[Records provided]
※ ※ ※
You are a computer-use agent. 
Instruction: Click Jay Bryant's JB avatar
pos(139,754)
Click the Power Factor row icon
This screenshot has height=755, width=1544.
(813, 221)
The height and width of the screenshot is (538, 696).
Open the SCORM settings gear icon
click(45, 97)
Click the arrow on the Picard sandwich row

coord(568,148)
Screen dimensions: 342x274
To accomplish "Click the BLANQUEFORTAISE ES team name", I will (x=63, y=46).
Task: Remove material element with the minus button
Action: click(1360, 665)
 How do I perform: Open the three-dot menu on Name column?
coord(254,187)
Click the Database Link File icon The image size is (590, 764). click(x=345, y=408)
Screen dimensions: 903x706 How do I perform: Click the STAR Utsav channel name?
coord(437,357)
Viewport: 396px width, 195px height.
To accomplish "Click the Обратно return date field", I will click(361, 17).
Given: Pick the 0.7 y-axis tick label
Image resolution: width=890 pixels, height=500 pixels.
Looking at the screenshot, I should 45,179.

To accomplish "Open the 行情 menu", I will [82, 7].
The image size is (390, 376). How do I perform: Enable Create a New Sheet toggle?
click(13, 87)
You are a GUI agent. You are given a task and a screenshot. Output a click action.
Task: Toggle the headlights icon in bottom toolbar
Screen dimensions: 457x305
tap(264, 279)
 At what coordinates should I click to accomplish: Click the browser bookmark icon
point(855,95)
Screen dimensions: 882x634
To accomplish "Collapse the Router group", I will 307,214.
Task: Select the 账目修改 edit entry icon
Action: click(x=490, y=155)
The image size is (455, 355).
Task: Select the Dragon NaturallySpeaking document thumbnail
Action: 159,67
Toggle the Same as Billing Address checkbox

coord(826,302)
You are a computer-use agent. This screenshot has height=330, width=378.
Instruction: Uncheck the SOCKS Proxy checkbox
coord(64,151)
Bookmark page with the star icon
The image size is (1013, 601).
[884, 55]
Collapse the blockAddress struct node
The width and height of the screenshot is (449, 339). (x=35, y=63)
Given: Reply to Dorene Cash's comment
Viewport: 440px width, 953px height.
※ ※ ※
Please gather every line of the records that contains the word "height" and copy each one in full.

This screenshot has height=755, width=1544.
The height and width of the screenshot is (538, 696).
Viewport: 396px width, 195px height.
Image resolution: width=890 pixels, height=500 pixels.
You are a computer-use agent. This screenshot has height=330, width=378.
The width and height of the screenshot is (449, 339). (x=35, y=63)
Viewport: 440px width, 953px height.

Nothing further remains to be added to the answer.